Objectives »
a - In the forum thread below about USB playback on TVs, what drive size does the TEAC manual give as the limit for FAT32 support?
b - State how many lines of the records contain the word "agent". Give the number only.

** Begin Quoted text **

# USB Playback on TV



## Smeg-Reddwarf (May 17, 2018)

Hello all

This is my first post. I have limited hard-drive space on my Mac so am trying to put movies onto an external hard drive so the kids can play them back through the TV. I am literally ready to throw all the TV's and devices out the window!

I have three separate TV's with USB playback ability:

TEAC - LEV40GD3FHD
TCL - L32M11HD
AWA - MSDV2611-O3

I carefully moved all my movies onto the hard drive and nothing worked. From some googling established they couldn't use the Mac Format I had on the hard drive.

So reformatted after more reading to NFTS. Again, wouldn't work on any of the TV's although the TEAC did show the movie in the menu.

So more research and reformatted to FAT32. Again, wouldn't read on any of the TV's except the TEAC. It tells me when I hit play that video is not supported but the movie time counter is showing it is playing. 

When I read the TEAC manual it says on one page that both NFTS and FAT32 are supported, but on another says only FAT32. It then states that only supports FAT32 if the hard drive is 400GB or less. My hard-drive is 1TB.

The TCL manual is useless as it only says file formats it will read and they are all MPEG4 as per the manual. It says unsupported device for all formats. 

I cannot find the AWA manual anywhere but it is not allowing us to select the movie option on any formats. 

What else do I try?

Desperately need the hard drive space on my laptop and the movies are the major roadblock to reclaiming space.

Regards
Smeg


----------



## Stancestans (Apr 26, 2009)

I would say the external hdd is the problem here. Not ALL TVs will work with ALL usb drives. Many TVs are built to work with flash disks, and some can handle hard drives while some simply can't. I'm guessing your disk uses a USB 3.x interface while your TVs have a USB 2.0 interface. Even though USB 3.x is backward compatible with USB 2.0, sometimes the power provided by the USB 2.0 ports on the TVs is not enough to drive the external hdd. If your TVs have two usb ports, you can try using a Y-split cable plugged into both ports to give the extra power that may be required by the external drive. Sometimes it's not a problem with power, but the design of the TV. If the TV's firmware is not developed with the protocols and drivers needed to handle external hard disks, then no amount of tinkering will get it to work with your external hard drive. You may have better luck using a flash disk for playback of SUPPORTED media formats on the TVs and use the external hdd for storage of said media to free up the space on your Mac.

** End Quoted text **
** Begin Given entries **

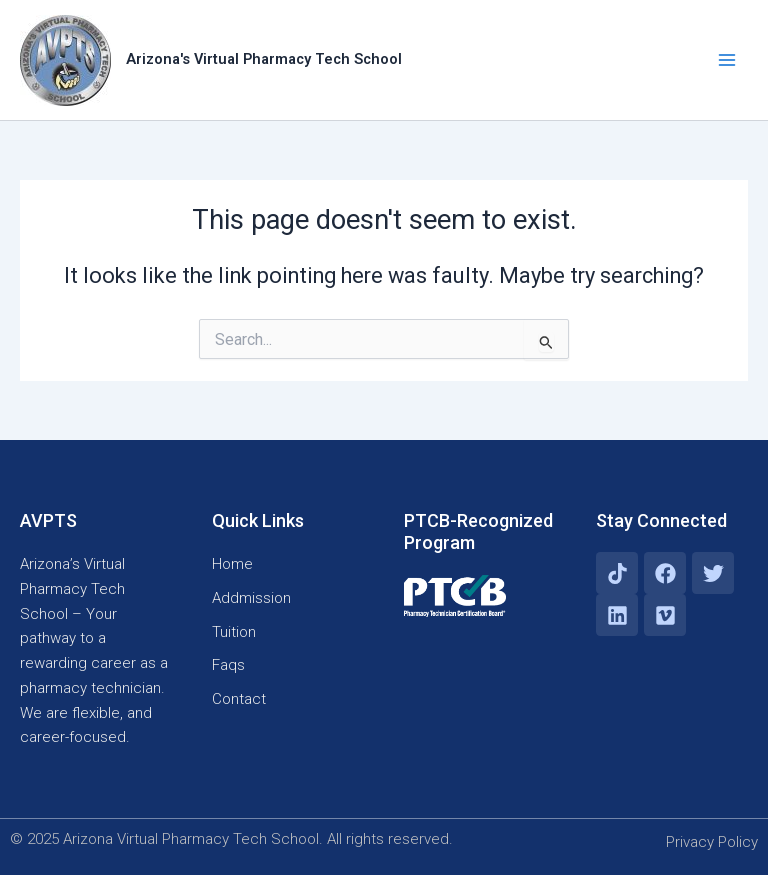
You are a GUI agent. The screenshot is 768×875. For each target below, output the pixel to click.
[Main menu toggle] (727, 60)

** End Given entries **
** Begin Given entries **

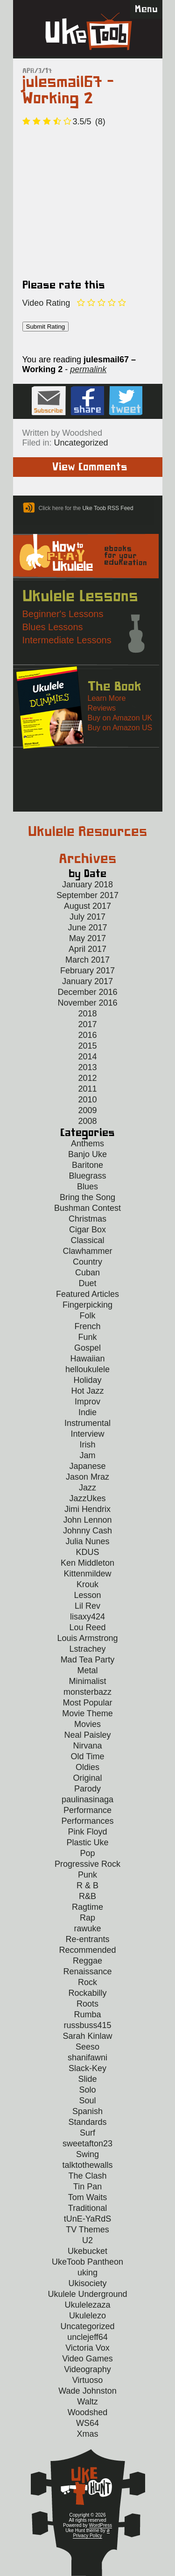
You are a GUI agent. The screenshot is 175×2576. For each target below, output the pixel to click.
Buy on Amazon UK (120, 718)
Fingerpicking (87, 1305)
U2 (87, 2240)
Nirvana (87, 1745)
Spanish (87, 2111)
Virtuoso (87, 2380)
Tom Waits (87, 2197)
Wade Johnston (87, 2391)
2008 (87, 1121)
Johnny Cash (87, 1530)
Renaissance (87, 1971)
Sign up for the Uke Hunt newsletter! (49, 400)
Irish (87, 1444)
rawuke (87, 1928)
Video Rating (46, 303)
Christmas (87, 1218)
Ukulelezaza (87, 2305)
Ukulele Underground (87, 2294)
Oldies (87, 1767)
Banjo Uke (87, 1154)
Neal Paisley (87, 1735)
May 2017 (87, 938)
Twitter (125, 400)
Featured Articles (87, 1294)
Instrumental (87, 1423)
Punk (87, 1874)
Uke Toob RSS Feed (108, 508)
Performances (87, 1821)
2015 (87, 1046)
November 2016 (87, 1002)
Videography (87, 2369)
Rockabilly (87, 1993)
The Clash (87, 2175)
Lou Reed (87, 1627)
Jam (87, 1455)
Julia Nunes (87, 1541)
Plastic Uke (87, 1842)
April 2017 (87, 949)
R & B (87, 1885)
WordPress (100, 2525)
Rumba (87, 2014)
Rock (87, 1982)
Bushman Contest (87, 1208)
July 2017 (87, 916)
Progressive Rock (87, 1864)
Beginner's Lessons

** End Given entries **
** Begin Given entries **

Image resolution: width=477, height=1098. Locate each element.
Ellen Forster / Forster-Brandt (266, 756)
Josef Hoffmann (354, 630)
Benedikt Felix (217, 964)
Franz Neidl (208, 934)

** End Given entries **

Problem solutions »
a - 400GB or less.

b - 2